**Trecho selecionado:**
**********

17 de out. de 2018

Não trabalhar tem um efeito poderoso na trajetória de uma vida. Primeiro de liberdade, de merecimento, de possibilidades. Depois de paralisia, desacreditamento, despertencimento. Se o trabalho dignifica o homem, o não-trabalho, por conseguinte, o coloca à parte de toda possibilidade, mínima que seja, de simplesmente pertencer. Enquanto todos já saíram de casa há muito, você ainda dorme. Enquanto todos têm problemas a resolver, você assiste às novelas. Enquanto todos anseiam pelo fim de semana, você o tem todos os dias. E passam-se semanas e meses, e o sentimento de não-merecimento só aumenta. Não trabalhar é estar à parte da sociedade, é ser não-cidadão, é ter nenhum direito. E como por alguma inversão cruel, os vinte anos trabalhados frente ao um ano, de repente não contam, não valem nada. Um ano parada. Parada. Sem ter que acordar cedo, pegar trânsito, suportar chateações, superar desafios, nada. Só parada, enquanto todos ao redor cumprem uma sentença diária. Não é justo. Eu não mereço, eu não mereço...

E também passou.

10 de out. de 2018

Eu já perdi a conta de quantos momentos de revelação eu já tive. E é tão claro... Ser feliz na plenitude, independentemente de qualquer fator externo. No fundo, nada importa. Não há sentidos escondidos ou "tinha que ser". A perfeição está exatamente nesse modo de ver de fora, de desconectar da praticidade do dia a dia e subir um nível. Onde tudo, tudo faz sentido. O sentido que a gente dá. E todas as pessoas que você amou, e perdeu, e passaram... todas as dificuldades, as conquistas, o que foi e o que ficou, é tudo lindo. É tudo perfeito.

8 de out. de 2018

(Dos rascunhos de 01/03)

Eu te carrego comigo, junto, grudado. Quem olha, não pode ver. Não dois. Vê um só. Te vê, também, e já não me vê. Porque eu te carrego comigo, tão junto, tão grudado, que separar já não dá. Quem quiser falar comigo terá que ouvir sua voz. Quem quiser me passear também terá que te levar. Imbricado, simbiótico. Como quando a gente desiste de tirar o rótulo do vidro. Como quando a gente deixa cair um pouco de gema na clara. Ou verte muito sal na água. Tão junto, inesgrudável. Só que diferente do rótulo, tão fino, diferente da gema, tão pequena, diferente do sal, tão faceiro, sua presença pesa. Pesa. Pesa. Como aquele colchão sem alça que não dá posição pra segurar. Como aqueles relacionamentos doentes que não dá posição pra ser feliz. E pesa. Pesa. Pesa.
(Dos rascunhos de 16/05)

Eu já desejei tanto morar no centro, em um prédio antigo como esse em que agora eu moro. Já sonhei ter muitas plantas, como as que agora me rodeiam. Eu queria muito ter meus livros à mostra, eles todos exatamente como eu vejo sentada do meu sofá. Daqui vejo ainda minhas máquinas de escrever, minha batedeira KitchenAid Tiffany, a toalha de tricô na mesa, o vaso de cristal, meu pé de mesa de máquina de costura. A verdade é que eu apenas olho para tudo isso. Eu vejo mesmo, e sinto, acima de tudo, é a ausência. É quem não está aqui.

**********

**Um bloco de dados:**
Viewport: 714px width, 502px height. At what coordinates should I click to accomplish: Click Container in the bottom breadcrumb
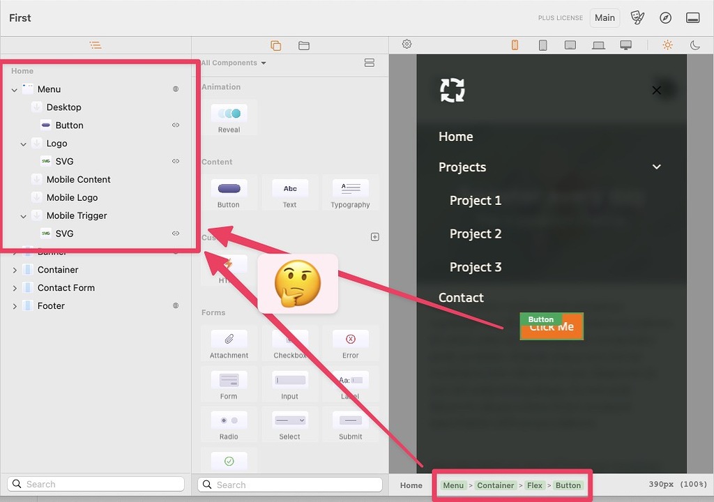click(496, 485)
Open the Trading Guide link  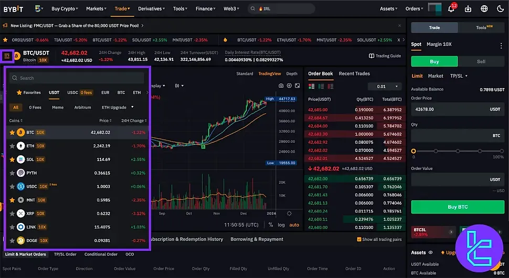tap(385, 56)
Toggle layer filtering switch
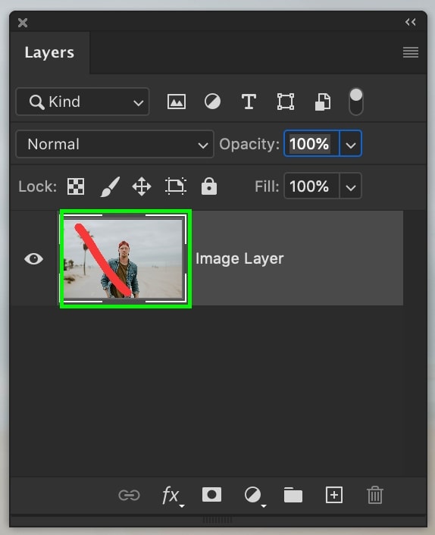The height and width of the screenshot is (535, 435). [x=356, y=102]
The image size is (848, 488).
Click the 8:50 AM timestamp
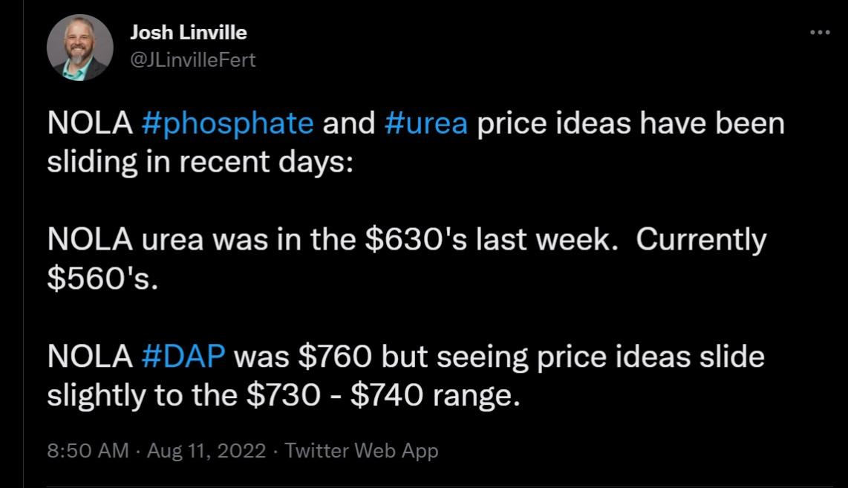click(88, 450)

**********

**Instruções a seguir:**
Escreva o que vem depois da última frase do trecho de diário sobre trabalho, revelação e ausência. Os registros constituem material à parte.

**Resposta da tarefa:**
(Dos rascunhos de 30/07)

Uma novela marca um período. O fim dela é mais um laço que se desfaz entre o que sou agora e o que fomos juntos. Em termos de rotina, talvez seja o último.
Estou agora sentada na cama, de frente para a janela. Gi e Sophie estão dormindo na caminha suspensa e cadeira. A janela está parcialmente aberta e, apesar do frio dos últimos dias, a temperatura agora está agradável. Bate um vento leve que mexe com as plantas. O Cedro está com dois galhos apenas e esse mesmo vento, mais cedo, tirou algumas das suas folhas.
Eu ouço as crianças que devem estar no intervalo, na escola atrás de casa. De mais longe o som de alguma oficina mecânica, dentre as muitas da rua ao lado. Fora a lavação de caminhões no posto ao lado. Eles nunca param...
Tem um prédio a minha frente e já conheço de vista alguns dos vizinhos. Hoje descobri um apartamento com um gato amarelo que toma sol pela manhã. O meu favorito é um de parede cinza escura, com um lustre suntuoso de várias lâmpadas vintage penduradas em formato de polvo e os batentes da porta pintados de vermelho. Na cozinha eles colocaram aqueles azulejos brancos com estilo de metrô londrino. Acho que são um casal.
11/06/2018. 15h42

(Dos rascunhos de 16/07)

Quando eu vir as fotos e não chorar
Quando eu ouvir as músicas e não chorar
Quando alguém me perguntar "Como você está?" e eu não chorar
Terá passado.
Por enquanto, só presente.


Passou.

20 de jun. de 2018

Toda realidade é construída individualmente. Não existe "real", "verdade", nem nada fixo. São tudo conceitos, tudo construções de cada um, e a minha tem sido tão imbricada, tão absurdamente complexa, com cores, cheiros, sons, memórias reais, imaginadas e de outros, mentiras, intrigas, traições, dores, tantas dores, tantas, tantas dores... Eu já nem sei contar a história em linha reta. Não saberia por onde começar a tecer, nesse emaranhado imenso de nós por desatar. Eu sei que eu poderia realizar tudo de uma maneira mais simples e direta. Eu sei... Eu só não consigo pensar simples, sentir simples, estar simples. Como dói...

3 de jun. de 2018

você destaca uma folha e põe na água
ela se intera, vira um todo, completo, autocontido
inteira

você se põe à parte
e torce
para o tempo te interar, te fazer (de novo) um todo, completo, autocontido

...
mas fragmentada
sempre choro quando escrevo para alguém
mensagens de aniversário
comentários em posts
sempre choro.
a vida é tão breve, tão "é a última vez"...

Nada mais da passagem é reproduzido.